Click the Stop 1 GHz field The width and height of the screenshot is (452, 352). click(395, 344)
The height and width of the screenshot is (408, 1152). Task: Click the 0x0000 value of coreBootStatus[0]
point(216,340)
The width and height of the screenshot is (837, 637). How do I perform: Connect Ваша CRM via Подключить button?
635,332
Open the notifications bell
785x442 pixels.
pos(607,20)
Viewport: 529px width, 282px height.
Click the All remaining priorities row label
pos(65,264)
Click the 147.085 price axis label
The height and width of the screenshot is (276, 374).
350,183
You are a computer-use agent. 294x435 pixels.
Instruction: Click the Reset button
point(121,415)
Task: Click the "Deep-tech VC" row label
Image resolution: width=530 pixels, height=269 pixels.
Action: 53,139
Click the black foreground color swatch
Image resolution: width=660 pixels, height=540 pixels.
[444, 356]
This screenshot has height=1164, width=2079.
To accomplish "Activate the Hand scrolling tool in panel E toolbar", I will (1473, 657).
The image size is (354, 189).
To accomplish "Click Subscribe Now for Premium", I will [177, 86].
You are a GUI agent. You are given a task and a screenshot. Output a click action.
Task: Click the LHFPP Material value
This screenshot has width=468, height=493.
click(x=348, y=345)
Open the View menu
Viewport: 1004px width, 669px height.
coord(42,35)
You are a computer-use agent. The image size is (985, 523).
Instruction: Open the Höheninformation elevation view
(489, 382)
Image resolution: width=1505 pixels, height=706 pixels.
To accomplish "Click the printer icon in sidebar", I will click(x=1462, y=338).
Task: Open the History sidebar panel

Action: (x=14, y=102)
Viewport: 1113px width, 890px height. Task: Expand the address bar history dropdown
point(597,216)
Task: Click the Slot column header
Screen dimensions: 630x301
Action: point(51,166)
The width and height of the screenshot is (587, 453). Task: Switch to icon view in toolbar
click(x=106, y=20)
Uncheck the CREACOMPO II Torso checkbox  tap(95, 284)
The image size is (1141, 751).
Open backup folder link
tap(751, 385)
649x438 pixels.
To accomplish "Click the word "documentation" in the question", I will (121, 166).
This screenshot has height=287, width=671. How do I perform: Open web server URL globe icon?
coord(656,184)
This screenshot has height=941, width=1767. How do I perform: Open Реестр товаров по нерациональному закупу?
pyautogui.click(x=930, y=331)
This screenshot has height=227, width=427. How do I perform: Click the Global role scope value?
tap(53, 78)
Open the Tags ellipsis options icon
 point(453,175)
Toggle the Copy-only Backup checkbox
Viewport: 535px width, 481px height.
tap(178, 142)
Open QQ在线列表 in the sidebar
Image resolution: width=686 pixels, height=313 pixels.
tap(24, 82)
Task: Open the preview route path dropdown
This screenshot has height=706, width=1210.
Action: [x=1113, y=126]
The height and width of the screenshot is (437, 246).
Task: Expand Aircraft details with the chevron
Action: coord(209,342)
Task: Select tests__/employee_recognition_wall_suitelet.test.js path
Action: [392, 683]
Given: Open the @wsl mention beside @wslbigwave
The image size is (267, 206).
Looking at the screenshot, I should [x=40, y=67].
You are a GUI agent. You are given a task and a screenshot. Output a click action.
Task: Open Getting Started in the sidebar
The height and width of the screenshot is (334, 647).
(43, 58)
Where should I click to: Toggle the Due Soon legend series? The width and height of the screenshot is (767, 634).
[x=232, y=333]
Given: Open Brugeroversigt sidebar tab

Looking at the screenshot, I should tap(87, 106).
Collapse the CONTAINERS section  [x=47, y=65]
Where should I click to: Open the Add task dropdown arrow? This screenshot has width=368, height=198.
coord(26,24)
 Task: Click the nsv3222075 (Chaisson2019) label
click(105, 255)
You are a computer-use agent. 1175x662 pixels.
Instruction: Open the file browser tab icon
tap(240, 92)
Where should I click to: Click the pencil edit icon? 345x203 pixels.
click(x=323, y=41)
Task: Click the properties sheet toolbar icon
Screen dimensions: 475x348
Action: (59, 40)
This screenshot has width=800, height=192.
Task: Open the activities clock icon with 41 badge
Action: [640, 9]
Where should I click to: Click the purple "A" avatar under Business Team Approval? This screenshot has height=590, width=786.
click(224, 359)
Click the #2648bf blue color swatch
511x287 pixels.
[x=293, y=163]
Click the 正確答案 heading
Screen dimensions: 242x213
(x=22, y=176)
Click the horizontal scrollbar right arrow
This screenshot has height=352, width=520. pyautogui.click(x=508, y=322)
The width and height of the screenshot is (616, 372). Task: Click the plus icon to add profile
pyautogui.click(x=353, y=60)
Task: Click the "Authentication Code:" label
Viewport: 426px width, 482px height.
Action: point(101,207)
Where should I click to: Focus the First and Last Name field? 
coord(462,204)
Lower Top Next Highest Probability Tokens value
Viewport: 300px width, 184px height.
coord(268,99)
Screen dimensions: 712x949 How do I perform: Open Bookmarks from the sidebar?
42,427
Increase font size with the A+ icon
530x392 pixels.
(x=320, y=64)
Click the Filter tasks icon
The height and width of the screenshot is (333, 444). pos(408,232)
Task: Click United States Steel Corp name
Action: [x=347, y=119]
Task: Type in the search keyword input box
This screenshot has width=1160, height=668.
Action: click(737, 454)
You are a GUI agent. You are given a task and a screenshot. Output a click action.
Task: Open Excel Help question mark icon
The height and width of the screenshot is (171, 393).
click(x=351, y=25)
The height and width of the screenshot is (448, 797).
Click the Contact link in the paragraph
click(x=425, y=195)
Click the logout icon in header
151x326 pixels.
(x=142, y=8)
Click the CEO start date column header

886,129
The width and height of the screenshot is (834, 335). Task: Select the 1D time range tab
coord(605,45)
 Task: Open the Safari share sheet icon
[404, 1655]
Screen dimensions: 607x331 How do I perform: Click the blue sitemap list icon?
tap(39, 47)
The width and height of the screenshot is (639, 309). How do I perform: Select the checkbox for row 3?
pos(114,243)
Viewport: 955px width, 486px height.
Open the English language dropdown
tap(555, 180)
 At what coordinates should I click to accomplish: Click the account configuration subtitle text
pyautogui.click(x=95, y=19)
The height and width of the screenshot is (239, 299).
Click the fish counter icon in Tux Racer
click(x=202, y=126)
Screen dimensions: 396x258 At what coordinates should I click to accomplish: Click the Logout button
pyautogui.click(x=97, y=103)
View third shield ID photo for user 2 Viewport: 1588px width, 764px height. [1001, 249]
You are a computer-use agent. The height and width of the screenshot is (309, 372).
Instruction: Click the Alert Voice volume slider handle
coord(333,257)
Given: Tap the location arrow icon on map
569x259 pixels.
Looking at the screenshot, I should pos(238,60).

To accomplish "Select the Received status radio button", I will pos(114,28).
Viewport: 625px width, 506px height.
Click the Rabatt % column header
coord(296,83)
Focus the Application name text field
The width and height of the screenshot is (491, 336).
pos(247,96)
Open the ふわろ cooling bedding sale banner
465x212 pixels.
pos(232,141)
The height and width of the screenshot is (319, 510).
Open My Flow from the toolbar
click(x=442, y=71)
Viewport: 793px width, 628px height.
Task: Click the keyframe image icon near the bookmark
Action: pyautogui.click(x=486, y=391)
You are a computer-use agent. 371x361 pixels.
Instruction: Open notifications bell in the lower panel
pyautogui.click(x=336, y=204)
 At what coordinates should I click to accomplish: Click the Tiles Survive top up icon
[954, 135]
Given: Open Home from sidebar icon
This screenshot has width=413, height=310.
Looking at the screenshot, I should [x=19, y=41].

» **Work instructions**
When you answer, output each line of the data exactly as given, from its first line up to and including the one with "Viewport: 529px width, 282px height.".

» **Result of this exercise**
Click the Stop 1 GHz field The width and height of the screenshot is (452, 352). click(395, 344)
The height and width of the screenshot is (408, 1152). Task: Click the 0x0000 value of coreBootStatus[0]
point(216,340)
The width and height of the screenshot is (837, 637). How do I perform: Connect Ваша CRM via Подключить button?
635,332
Open the notifications bell
785x442 pixels.
pos(607,20)
Viewport: 529px width, 282px height.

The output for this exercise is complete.